Orient Paper called the report “reckless” last November. It also suggested that Mr. Block and his father had tried to extort money from the company before publishing the report. Mr. Block denies the allegation.
The experience led to a new career. Since then, Mr. Block has issued damaging reports on four other companies. He approaches each case like an investigation, sifting through corporate registration documents and even hiring private investigators to pose as potential business partners.
“It’s amazing what edge you can get when you just read,” he said referring to company financial statements.
In the Sino-Forest case, he and his team of lawyers and private investigators spent two months poring over 10,000 pages of documents. His 39-page report concluded that Sino-Forest lied about assets and timber holdings. He posted photographs, charts and diagrams on the firm’s site in support of his claims.

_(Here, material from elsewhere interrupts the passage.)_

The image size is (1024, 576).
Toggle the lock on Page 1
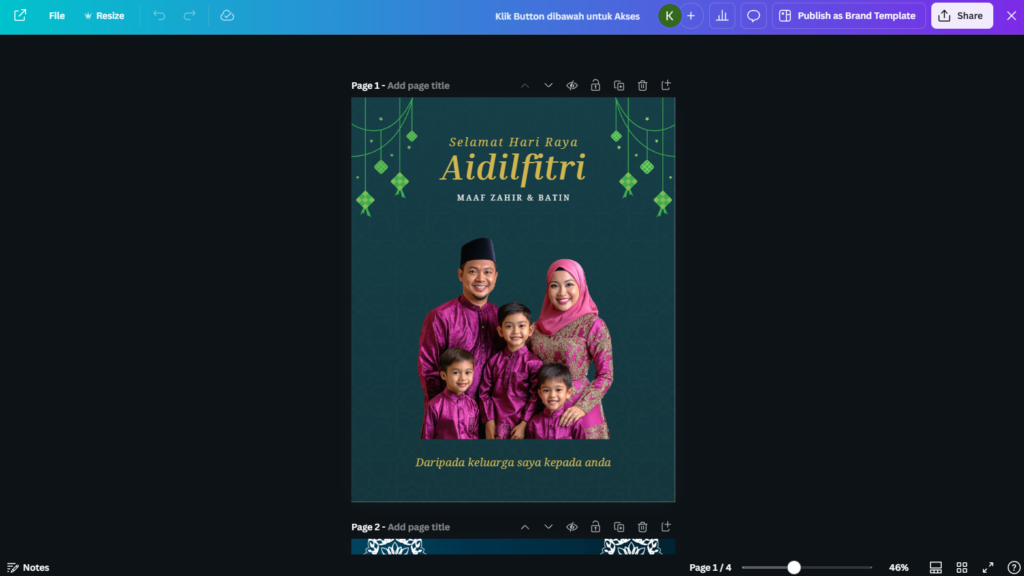point(595,86)
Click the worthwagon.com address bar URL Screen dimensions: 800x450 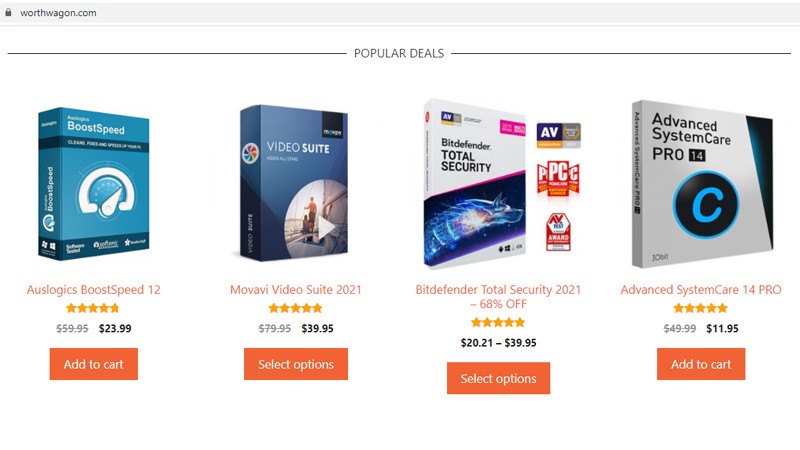pyautogui.click(x=59, y=12)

“As Bernard Madoff reminds us,” Mr. Block wrote in the introduction to the Sino-Forest research, “when an established institution commits fraud, the fraud can become stratospheric in size.”
After the series of negative calls decimated the stocks of the Chinese companies, Mr. Block says he has received death threats and harassing phone calls and e-mails.
But he said he would continue to publish his research. He says he believes investors and auditors need to understand how businesses operate in China.
He explains by way of the firm’s name, Muddy Waters. It’s derived from a Chinese phrase that says the easiest way to catch fish is by muddying the water, forcing it to the surface.
“You kick up the silt, and they rush to the top of the water,” he said of the Chinese proverb.
“This explains a lot about how things work in China,” Mr. Block added. “Business deals are rife with value subtraction layers. The more opaque they make it, the easier it is for them to siphon off money.”